## WHAT YOU HAVE TO DO
The expected output is the line with "This screenshot has" plus all lines after it to the end of the material below, reproduced exactly, with pictures omitted and nothing else included.

━━━━━━━━━━━━━━━━━━━━

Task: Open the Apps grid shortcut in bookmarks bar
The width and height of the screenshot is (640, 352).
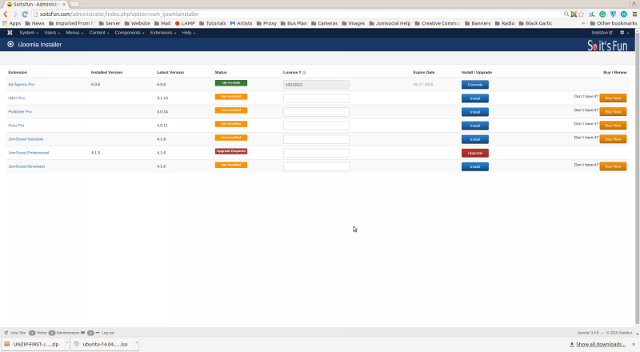Action: point(11,23)
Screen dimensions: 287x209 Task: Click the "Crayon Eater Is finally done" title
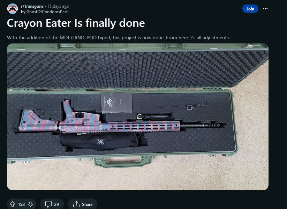coord(76,23)
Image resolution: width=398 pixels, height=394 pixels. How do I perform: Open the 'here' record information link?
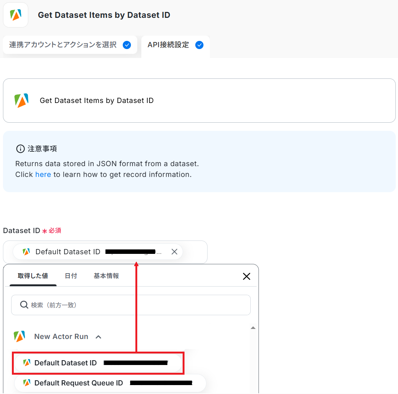click(x=43, y=175)
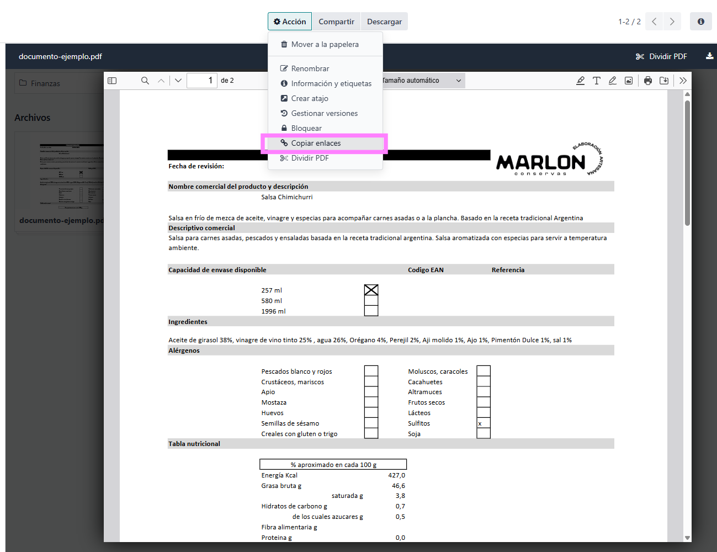Open the PDF search magnifier

click(x=145, y=81)
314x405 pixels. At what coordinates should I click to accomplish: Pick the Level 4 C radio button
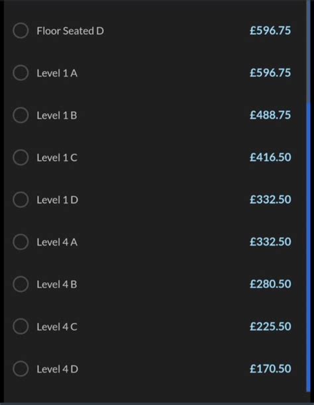click(x=21, y=326)
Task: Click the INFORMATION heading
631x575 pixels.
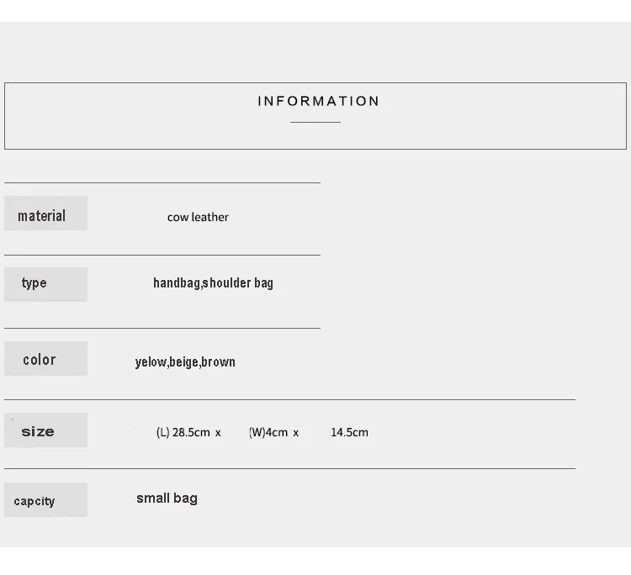Action: (x=318, y=102)
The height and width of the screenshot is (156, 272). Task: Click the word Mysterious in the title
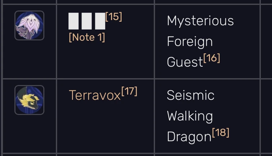200,21
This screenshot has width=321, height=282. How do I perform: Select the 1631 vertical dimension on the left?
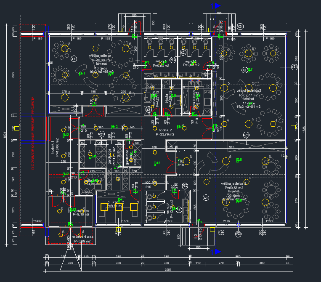[x=5, y=135]
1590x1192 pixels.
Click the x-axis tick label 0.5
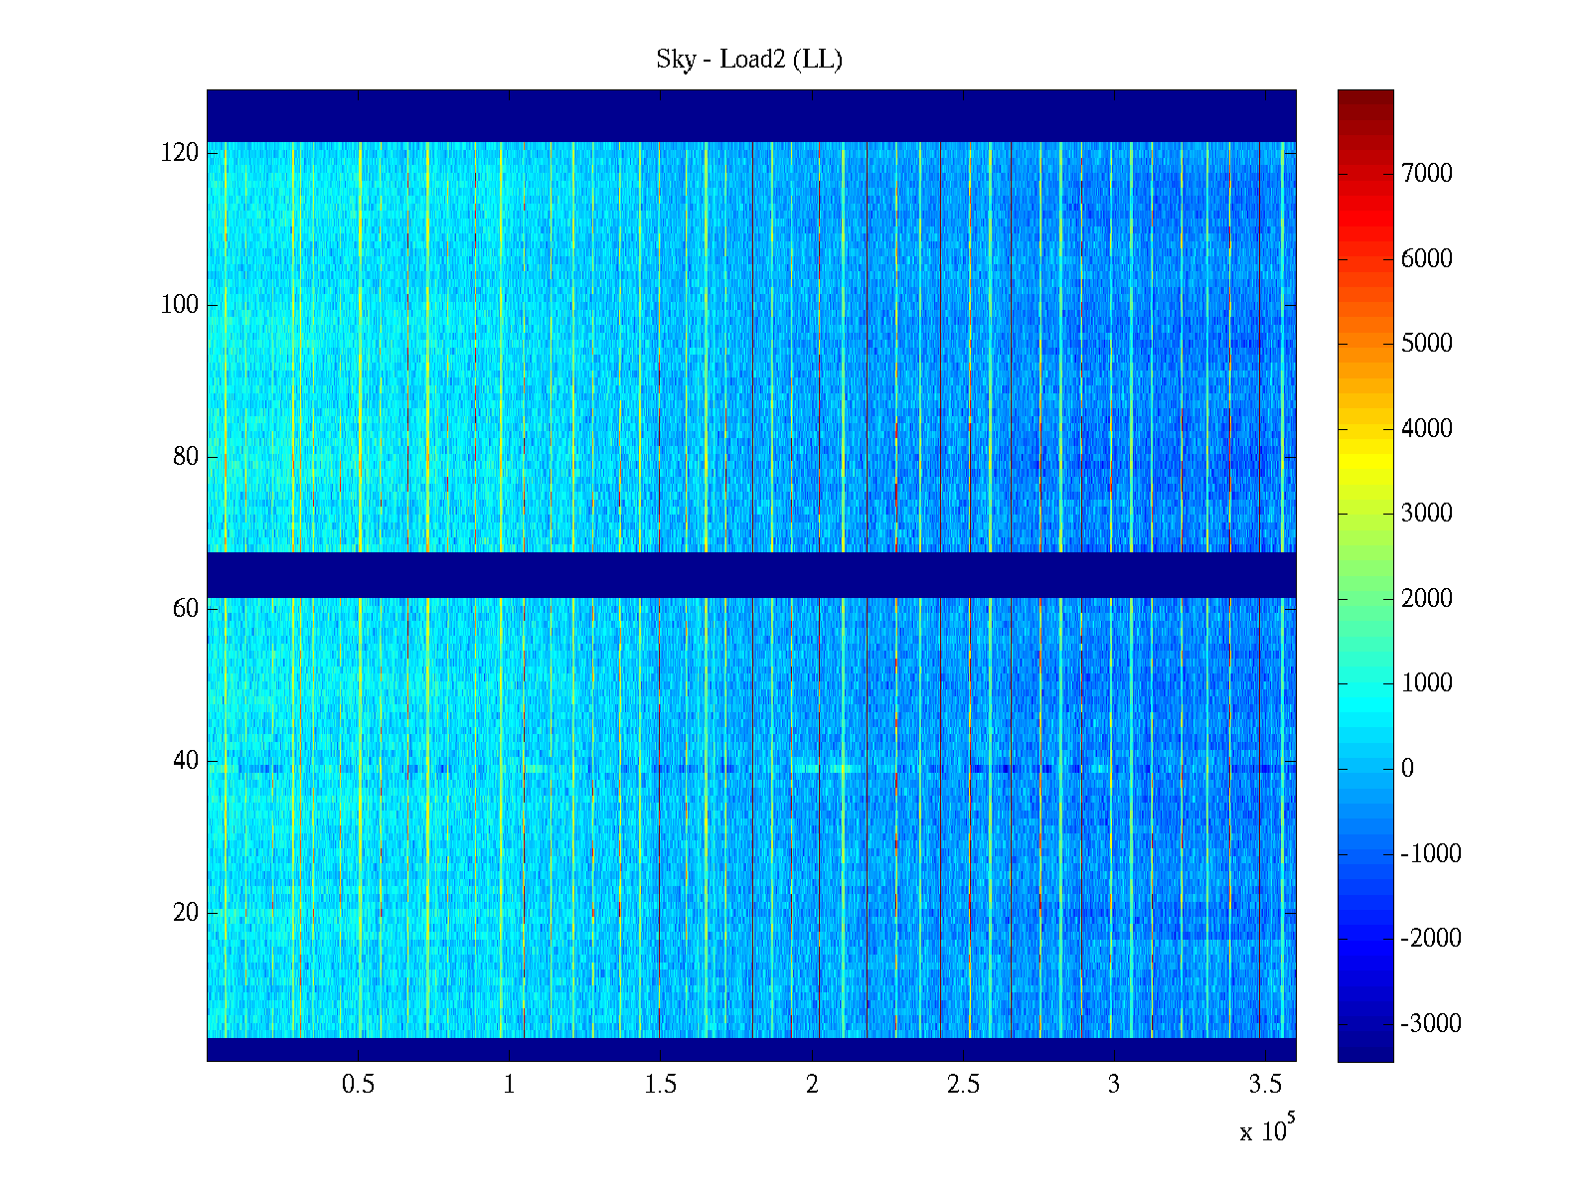pyautogui.click(x=358, y=1085)
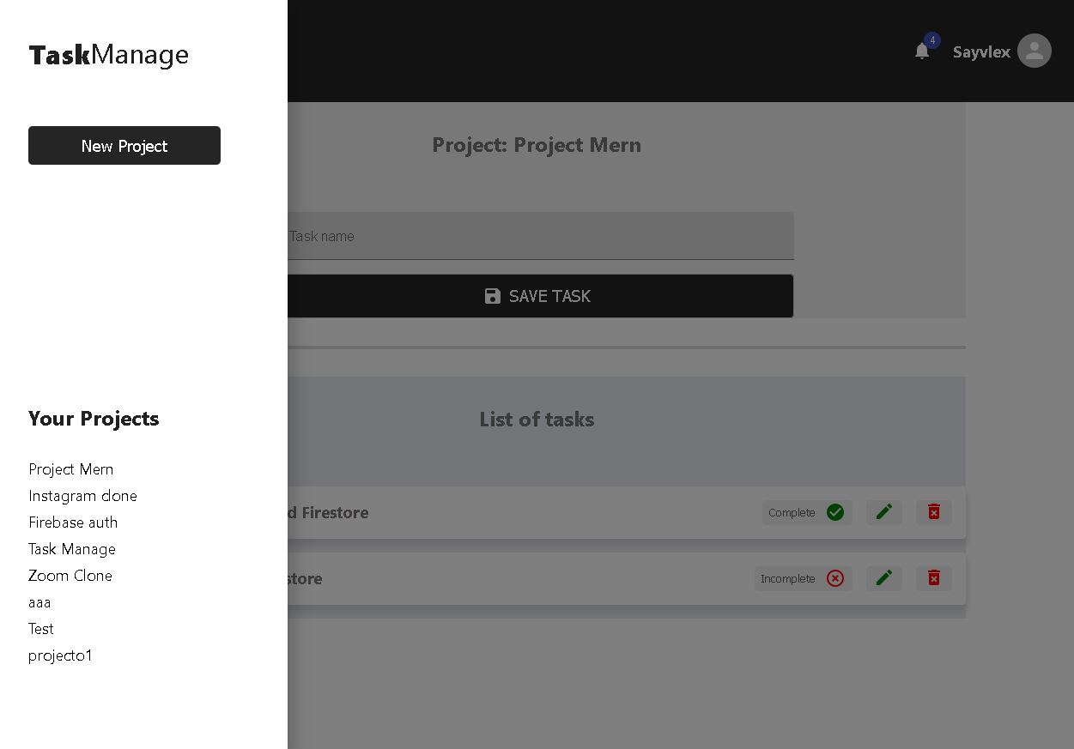Open the Task Manage project
The height and width of the screenshot is (749, 1074).
point(72,549)
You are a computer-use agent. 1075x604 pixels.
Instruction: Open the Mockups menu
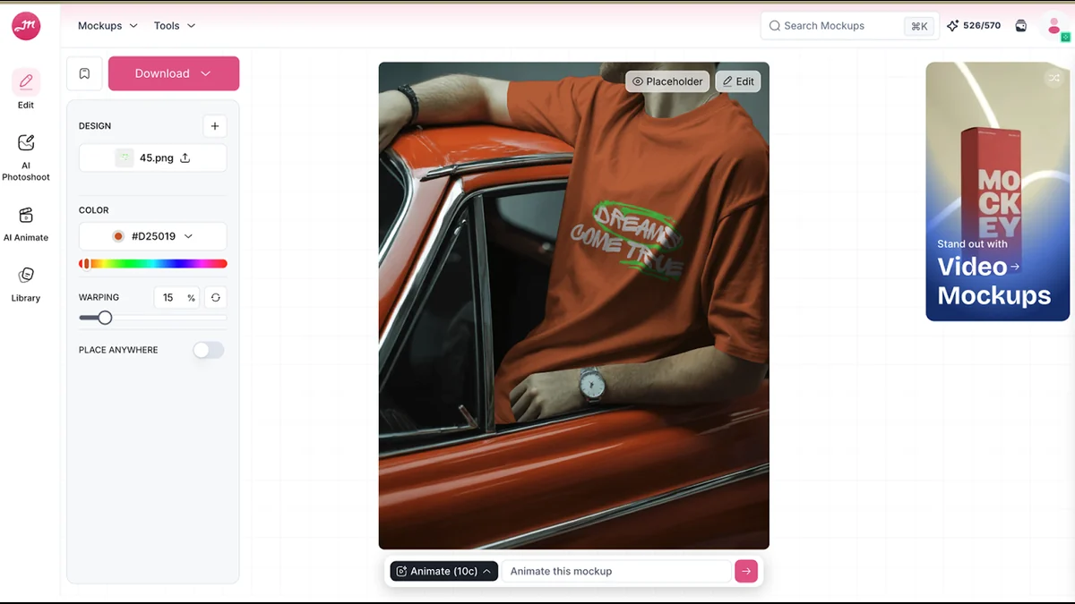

━━━━━━━━━━━━━━━━━━━━

## WRITTEN ANSWER
This screenshot has width=321, height=282. How do I perform: Select the 1631 vertical dimension on the left?
[x=5, y=135]
1590x1192 pixels.
Click the x-axis tick label 0.5
pyautogui.click(x=358, y=1085)
Open the Task Manage project
The height and width of the screenshot is (749, 1074).
point(72,549)
You are a computer-use agent. 1075x604 pixels.
Instruction: Open the Mockups menu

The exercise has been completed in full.